Non-Habitual Resident during the transitional period: why an “out-of-time” application may still be valid for the remaining years
The Non-Habitual Resident (NHR) regime has recently gone through a transitional period that closely resembles what happened with the Nationality Law: extensive legal wording, multiple formal deadlines… and real lives in the middle of it all.
The good news is that, even where an application is submitted after the statutory deadline, there is room for the Portuguese Tax Authority to recognise the right to the benefit for the remaining period, provided that the taxpayer already met the substantive requirements at the time when the application should have been filed.

What the NHR status actually is
The Non-Habitual Resident status was created in 2009 to attract qualified professionals and pensioners with income sourced abroad to Portugal, by offering a more favourable tax regime for a limited period.
In practice, it is a “special tax regime” that may be applied for 10 consecutive years to individuals who become tax residents in Portugal and who were not tax residents in the previous five years, allowing for lighter taxation of certain categories of income.
What are the substantive requirements
The starting point is Article 16 of the Personal Income Tax Code (CIRS): a non-habitual resident is anyone who becomes a tax resident in Portugal and who was not resident in Portuguese territory in any of the five preceding years.
In other words, the right to the status arises from two objective elements — becoming a tax resident and not having been one in the previous five years — and not, primarily, from the administrative act of registration itself.
The deadline issue and the concrete case
The law imposes a deadline to apply for registration as an NHR (by 31 March of the year following the start of tax residence), a deadline that many individuals failed to meet for reasons as human as they were bureaucratic: complex immigration processes, relocation to another country, professional adaptation, and, more recently, the instability and suspension of deadlines caused by the pandemic.
The main reason was that, in order to be considered a tax resident in Portugal — a necessary requirement to apply for NHR status — the taxpayer needed to hold a residence permit, creating a procedural loop.
Why a delay should not extinguish the right altogether
The core argument is simple yet powerful: the application deadline is declaratory, not punitive.
Registration as an NHR does not “create” the right; it merely administratively recognises a situation that already results from compliance with the legal requirements (tax residence in Portugal and non-residence in the previous five years).

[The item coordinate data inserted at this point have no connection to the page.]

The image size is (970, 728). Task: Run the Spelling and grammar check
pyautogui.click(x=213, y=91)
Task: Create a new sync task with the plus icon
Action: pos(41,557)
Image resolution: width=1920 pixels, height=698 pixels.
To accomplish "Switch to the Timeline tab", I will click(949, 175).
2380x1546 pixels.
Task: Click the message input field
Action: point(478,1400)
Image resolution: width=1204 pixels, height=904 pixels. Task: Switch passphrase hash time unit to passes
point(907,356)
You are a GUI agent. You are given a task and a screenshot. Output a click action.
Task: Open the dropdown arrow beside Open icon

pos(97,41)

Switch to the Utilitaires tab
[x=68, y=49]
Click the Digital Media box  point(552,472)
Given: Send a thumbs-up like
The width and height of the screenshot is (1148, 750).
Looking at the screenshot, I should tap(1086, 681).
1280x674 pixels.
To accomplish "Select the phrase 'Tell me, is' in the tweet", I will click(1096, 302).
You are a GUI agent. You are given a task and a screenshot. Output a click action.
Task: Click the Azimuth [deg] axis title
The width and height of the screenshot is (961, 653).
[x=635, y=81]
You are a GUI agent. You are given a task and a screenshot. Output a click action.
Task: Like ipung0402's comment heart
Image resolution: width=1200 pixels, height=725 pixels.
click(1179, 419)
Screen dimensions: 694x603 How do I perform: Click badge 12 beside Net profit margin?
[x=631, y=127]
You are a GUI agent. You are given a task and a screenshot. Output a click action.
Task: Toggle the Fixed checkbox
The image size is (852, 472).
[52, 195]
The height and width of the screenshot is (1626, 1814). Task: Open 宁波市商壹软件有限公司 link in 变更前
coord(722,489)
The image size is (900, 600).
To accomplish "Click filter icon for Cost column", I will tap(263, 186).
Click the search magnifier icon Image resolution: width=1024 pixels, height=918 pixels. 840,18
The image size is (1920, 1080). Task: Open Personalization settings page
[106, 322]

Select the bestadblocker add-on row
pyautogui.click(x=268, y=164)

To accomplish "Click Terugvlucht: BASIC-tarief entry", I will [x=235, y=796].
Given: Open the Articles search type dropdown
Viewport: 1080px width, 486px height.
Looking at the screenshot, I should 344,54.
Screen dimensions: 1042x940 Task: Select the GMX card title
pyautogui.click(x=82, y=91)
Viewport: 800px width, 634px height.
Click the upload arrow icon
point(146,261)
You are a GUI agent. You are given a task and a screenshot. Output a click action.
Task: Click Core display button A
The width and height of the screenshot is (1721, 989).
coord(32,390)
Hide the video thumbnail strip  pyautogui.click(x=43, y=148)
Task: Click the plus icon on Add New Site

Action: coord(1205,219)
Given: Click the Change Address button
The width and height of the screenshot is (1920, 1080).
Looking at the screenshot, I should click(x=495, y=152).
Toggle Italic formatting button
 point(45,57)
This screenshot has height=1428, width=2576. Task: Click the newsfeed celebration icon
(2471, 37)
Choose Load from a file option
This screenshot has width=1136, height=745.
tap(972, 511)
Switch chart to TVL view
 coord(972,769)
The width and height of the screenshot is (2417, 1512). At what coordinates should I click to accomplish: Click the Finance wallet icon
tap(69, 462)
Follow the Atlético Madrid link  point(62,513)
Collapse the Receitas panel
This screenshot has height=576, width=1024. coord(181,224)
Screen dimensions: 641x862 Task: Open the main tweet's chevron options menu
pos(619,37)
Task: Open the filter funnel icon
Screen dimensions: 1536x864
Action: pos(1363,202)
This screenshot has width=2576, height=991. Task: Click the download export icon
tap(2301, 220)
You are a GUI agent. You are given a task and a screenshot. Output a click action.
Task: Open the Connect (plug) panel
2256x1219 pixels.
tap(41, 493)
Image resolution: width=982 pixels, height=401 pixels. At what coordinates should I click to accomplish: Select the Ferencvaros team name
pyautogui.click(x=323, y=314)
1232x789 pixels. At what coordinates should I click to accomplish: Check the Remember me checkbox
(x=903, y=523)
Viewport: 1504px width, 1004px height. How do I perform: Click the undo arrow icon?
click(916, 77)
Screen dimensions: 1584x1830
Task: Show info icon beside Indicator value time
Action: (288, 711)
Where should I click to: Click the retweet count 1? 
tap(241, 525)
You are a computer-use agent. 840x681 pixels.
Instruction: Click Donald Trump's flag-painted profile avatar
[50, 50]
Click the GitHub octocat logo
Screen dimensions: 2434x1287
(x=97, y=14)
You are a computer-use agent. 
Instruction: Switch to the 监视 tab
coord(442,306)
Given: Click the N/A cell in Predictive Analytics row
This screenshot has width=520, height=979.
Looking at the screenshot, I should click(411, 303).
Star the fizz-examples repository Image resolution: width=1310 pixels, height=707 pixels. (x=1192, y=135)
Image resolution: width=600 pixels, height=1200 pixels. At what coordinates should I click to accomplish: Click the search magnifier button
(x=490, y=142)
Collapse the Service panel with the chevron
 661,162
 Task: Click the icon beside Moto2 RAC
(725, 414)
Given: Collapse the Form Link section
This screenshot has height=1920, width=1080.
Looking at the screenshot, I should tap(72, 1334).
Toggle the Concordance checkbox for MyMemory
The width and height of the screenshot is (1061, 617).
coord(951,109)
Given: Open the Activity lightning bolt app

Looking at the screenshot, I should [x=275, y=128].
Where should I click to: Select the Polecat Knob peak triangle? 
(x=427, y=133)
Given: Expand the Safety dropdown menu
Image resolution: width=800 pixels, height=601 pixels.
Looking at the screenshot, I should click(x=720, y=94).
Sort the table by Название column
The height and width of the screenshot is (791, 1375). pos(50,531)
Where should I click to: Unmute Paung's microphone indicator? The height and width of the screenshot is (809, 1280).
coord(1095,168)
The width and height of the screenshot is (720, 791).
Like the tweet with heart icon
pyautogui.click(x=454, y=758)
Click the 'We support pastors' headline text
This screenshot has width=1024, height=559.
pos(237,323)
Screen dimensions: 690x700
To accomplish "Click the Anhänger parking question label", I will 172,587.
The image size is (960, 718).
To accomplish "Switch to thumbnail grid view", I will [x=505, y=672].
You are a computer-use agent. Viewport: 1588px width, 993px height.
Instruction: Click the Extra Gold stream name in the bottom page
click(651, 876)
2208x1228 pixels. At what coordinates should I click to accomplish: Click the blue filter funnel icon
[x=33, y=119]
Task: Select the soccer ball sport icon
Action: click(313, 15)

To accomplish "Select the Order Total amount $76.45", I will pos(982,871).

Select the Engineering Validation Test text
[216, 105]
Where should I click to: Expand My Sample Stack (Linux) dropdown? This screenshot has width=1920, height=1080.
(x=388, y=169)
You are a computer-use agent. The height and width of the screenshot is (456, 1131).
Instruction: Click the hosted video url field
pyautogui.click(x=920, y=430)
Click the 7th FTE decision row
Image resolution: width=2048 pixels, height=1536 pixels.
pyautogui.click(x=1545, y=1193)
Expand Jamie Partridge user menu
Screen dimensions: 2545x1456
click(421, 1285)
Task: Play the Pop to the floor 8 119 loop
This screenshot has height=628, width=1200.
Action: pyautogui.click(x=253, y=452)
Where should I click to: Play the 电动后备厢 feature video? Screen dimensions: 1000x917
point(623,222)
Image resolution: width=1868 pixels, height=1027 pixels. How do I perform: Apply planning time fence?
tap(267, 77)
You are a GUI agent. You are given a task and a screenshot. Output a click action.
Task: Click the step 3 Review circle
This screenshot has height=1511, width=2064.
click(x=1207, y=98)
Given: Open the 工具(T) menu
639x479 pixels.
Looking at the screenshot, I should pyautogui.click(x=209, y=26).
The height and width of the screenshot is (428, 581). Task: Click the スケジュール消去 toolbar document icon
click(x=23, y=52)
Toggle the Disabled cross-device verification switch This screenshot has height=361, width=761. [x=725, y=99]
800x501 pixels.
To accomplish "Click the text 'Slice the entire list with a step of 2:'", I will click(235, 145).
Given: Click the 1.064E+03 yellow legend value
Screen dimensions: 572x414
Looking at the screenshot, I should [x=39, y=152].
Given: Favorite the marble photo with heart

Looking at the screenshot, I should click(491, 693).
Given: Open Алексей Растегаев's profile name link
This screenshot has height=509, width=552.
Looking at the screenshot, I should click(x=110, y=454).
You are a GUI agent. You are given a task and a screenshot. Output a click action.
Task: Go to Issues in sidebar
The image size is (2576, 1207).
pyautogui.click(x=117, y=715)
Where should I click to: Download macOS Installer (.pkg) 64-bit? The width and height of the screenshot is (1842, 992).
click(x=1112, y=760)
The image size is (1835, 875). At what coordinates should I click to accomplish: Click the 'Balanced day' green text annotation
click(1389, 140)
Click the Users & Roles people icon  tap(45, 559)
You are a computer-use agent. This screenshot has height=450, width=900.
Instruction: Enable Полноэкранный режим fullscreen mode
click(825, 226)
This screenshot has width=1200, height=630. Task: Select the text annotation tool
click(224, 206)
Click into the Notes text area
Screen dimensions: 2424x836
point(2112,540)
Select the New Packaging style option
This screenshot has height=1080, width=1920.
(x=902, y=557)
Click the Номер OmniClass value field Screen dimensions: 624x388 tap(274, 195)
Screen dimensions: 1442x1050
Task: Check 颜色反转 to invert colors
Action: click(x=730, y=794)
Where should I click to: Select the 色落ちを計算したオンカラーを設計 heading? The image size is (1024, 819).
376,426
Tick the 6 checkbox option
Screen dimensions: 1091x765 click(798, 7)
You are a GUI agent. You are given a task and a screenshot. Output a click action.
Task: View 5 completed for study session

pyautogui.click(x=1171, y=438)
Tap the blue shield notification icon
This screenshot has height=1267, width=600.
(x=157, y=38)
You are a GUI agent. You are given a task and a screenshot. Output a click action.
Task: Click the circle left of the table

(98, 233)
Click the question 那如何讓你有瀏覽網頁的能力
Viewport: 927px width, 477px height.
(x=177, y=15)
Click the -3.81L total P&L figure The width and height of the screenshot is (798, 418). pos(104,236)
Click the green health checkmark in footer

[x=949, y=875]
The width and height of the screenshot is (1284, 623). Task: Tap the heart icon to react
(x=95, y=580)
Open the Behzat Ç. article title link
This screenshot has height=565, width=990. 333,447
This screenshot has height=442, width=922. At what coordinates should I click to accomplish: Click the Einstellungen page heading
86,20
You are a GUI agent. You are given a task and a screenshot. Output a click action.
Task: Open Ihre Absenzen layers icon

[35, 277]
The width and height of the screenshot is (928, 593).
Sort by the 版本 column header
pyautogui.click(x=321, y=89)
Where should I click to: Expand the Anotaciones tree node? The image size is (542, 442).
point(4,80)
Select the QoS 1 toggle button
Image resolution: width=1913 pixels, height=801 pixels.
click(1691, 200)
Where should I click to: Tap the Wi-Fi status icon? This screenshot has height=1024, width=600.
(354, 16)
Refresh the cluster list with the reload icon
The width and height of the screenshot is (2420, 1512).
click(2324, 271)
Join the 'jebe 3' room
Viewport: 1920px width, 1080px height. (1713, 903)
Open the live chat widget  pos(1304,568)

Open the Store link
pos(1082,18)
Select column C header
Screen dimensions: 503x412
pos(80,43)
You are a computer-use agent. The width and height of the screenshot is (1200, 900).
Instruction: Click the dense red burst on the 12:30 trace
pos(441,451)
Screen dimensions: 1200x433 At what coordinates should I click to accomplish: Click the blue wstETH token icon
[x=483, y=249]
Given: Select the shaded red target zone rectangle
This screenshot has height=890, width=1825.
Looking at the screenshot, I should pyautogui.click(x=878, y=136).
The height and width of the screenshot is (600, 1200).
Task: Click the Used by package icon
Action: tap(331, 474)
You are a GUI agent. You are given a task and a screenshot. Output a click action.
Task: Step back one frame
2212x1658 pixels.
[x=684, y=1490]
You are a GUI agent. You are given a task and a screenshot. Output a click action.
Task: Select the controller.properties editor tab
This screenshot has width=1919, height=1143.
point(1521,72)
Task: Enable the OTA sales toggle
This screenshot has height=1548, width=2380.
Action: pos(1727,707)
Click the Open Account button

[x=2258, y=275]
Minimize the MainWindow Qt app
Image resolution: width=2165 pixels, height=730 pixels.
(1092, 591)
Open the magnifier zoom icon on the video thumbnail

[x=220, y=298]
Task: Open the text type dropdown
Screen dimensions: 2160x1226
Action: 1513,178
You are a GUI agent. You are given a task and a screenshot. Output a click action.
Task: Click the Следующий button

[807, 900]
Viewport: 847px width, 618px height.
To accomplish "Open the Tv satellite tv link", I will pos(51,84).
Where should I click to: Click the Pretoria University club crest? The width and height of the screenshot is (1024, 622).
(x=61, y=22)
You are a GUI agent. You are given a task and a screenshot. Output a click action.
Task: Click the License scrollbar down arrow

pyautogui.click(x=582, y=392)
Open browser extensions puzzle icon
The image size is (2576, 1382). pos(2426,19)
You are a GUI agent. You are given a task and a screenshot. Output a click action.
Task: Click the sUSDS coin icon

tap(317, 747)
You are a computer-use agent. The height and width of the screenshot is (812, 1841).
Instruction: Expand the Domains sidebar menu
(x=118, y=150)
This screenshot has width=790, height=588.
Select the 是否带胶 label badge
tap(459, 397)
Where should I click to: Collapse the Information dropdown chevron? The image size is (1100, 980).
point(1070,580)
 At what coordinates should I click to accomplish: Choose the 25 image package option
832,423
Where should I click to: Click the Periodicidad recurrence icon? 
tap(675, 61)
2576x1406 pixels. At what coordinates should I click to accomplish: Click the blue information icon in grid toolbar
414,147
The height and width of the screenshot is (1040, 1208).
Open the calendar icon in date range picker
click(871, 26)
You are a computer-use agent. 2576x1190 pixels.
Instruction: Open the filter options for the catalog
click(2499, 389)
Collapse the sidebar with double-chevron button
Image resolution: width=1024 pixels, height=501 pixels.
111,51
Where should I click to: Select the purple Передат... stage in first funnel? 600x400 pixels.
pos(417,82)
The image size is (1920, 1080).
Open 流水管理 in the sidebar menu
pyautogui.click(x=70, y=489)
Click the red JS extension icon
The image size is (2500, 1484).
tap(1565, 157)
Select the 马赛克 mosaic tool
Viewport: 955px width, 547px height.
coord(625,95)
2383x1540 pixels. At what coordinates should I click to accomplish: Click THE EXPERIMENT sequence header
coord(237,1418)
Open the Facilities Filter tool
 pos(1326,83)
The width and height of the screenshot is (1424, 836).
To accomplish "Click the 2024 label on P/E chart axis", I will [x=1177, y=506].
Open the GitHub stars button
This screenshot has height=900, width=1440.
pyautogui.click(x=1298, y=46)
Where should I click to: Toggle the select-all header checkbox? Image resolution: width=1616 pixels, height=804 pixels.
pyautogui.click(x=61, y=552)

Following the structure of the legal argument:
- The NHR regime is granted for 10 consecutive years, and the taxpayer may decide, year by year, whether or not to benefit from it.
- If, within those 10 years, the individual ceases to be a resident in a given year, they only lose the benefit for that year, not the possibility of benefiting again in other years within the overall period.
From this arises a key idea for the transitional period: if the application is submitted late, there is no reason to extinguish the right entirely; what makes sense is to recognise the regime for the remaining portion of the original 10-year period.

Out-of-time application with temporal effect
- Recognising that a late application does not eliminate the right to NHR status, provided that the taxpayer:
- Has met the non-residence requirement in the five years preceding the start of tax residence;
- Has remained resident in Portugal, demonstrating a stable connection consistent with the objective of the regime;
- Has met the non-residence requirement in the five years preceding the start of tax residence;
- Is granted the benefit only for the period still available within the 10-year window, applying it in a “time-deferred” manner.
Legal grounds supporting this interpretation
- Proportionality: it is manifestly excessive to turn a declaratory delay into the definitive loss of a regime that, in theory, covers 10 years.
- Equality and protection of legitimate expectations: taxpayers who meet all substantive requirements and who organised their lives in Portugal in reliance on the purpose of the regime should not be treated as if they never had a right to the benefit due to a mere procedural formality.
- Teleological interpretation of the law: the reading of Article 16 of the CIRS should serve the legislator’s objective — attracting and retaining qualified individuals and investment in Portugal — rather than frustrate it through an overly formalistic view of the deadline.
Denying the regime in its entirety to someone who has always met the requirements, merely because they did not submit the application in time, creates a disproportionate sanction that is misaligned with the very rationale of the NHR regime.
What this means for those in the transitional period
For a non-specialist audience, the essential message is this:
- Even if the NHR application was submitted outside the “classic” deadline, it may be legally defensible to seek recognition of the status for the remaining years of the 10-year period.
- Such a request should be supported by clear ancillary reasoning, explaining:
- That the substantive requirements were always met;
- That the delay was motivated by understandable circumstances (migration reorganisation, pandemic, professional instability);
- That the benefit is being requested only for the years still remaining within the 10-year window.
- That the substantive requirements were always met;
It is precisely this reinforcement — the request for a time-deferred application limited to the remaining period — that makes the claim more balanced and legally acceptable to the Tax Authority.
If you are in this situation, seek an individualised legal assessment to pursue recognition of the status for the remaining period to which you may be entitled.